Local Control Funding Formula: California Gov. Jerry Brown came up with the new formula for financing K-12 education after the state passed Proposition 30 in 2012, bringing new sales tax revenue to schools that had been starved during the recession. The governor cleverly used the opportunity to hit the reset button, replacing the state’s crazily complicated and outdated formulas for per-pupil funding with an admirably straightforward and progressive system that delivers substantial extra sums to districts to help educate low-income and foster kids, and those who still were learning English.

Five years later, though, it’s unclear how much of that money has actually been spent on the students for whom it was intended. From the start, this page questioned how the state would ensure that the money was properly spent, and the answer was always that school districts would be required to create local plans for improvement. They have done that, but most of the plans have skirted the issue of fiscal responsibility with the new funds. The inability or unwillingness of districts to answer what should be a simple question about how they’re using the additional money should be raising red flags for state officials.
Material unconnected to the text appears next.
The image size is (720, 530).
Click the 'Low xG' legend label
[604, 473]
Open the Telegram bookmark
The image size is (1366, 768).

The state Assembly, at least, saw those flags and passed a bill (AB 1321) that would have required per-pupil spending reports for each school, a reasonable if imperfect proxy for seeing how the money is being spent. But the measure, which was supported by an array of civic and community groups, foundered in the Senate Appropriations Committee in the face of opposition from school administrators and the teachers’ union.

It was a long, rough ride during the years of No Child Left Behind and API scores. But in its effort to recover from that harsh period, California appears to be losing its sense of urgency for closing the achievement gap for its most vulnerable students. The last thing state schools need is a return to the days when low-income and minority students in California were left to whatever policies their local districts found appealing — or convenient.